Profs. Dawn Song, Ion Stoica, Kurt Keutzer, Michael Jordan, Pieter Abbeel, and Trevor Darrell have teamed up with EECS alumnus Cameron Baradar (B.S. '15) and startup institute The House to run a new "global center-of-gravity of AI activity" called AI@The House. The new program will offer technical guidance, mentorship, free graphic processing units and financial support, among other resources, to startups focused on AI. Their first core initiative is an accelerator for startups who are leveraging AI to build industry-defining products.
EE Prof.

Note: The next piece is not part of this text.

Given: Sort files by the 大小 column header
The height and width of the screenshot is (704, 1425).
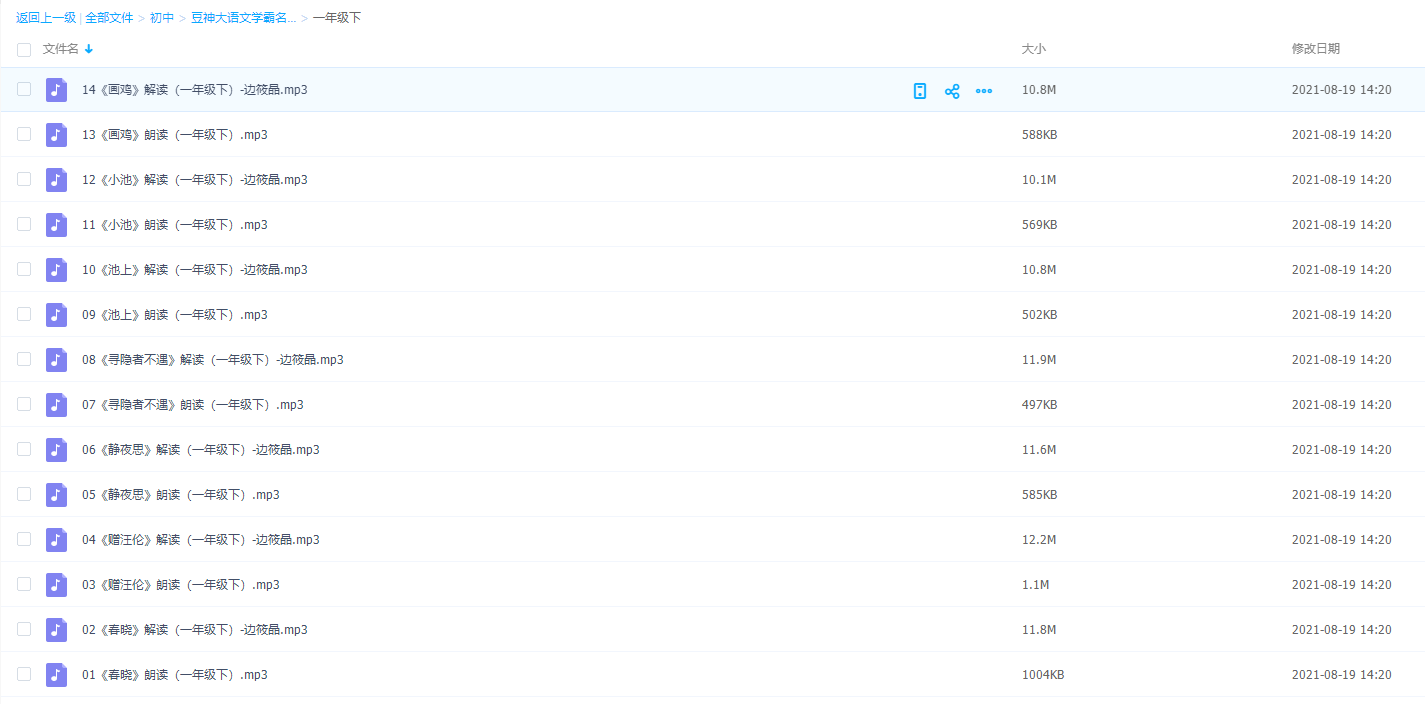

Sayeef Salahuddin will serve as associate director of a new, $26 million research center called Applications and Systems-driven Center for Energy-Efficient integrated Nano Technologies (ASCENT), which will focus on conducting research that aims to increase the performance, efficiency and capabilities of future computing systems for both commercial and defense applications . ASCENT, under the direction of Notre Dame Professor Suman Datta, will involve 20 faculty members representing 13 of the nation's leading research universities, and is funded by the Semiconductor Research Corporation (SRC)’s Joint University Microelectronics Program (JUMP), which represents a consortium of industrial participants and the Defense Advanced Research Projects Agency (DARPA). The multidisciplinary research center will develop and utilize advanced technologies to sustain the semiconductor industry's goals of increasing performance and reducing costs.
EECS alumnus Bob Dahlberg (B.S., Tau Beta Pi, Eta Kappa Nu) has been appointed AutoGrid's new Vice President of Strategic Partnerships & Business Development. AutoGrid is a leader in flexibility management software. Dahlberg will spearhead efforts to build a multi-channel partner network and develop new business opportunities with partners in energy efficiency, hardware manufacturing and demand-response aggregation. After graduating, Dahlberg worked as a product manager at Intel before beginning his startup career at then pre-revenue Synopsys, now the world’s 15th largest software company. He subsequently served as a partner at technology venture capital firm Horizon Ventures before joining Arrayent, a leading consumer internet of things platform for brand manufacturers, where he signed the company’s first major customers.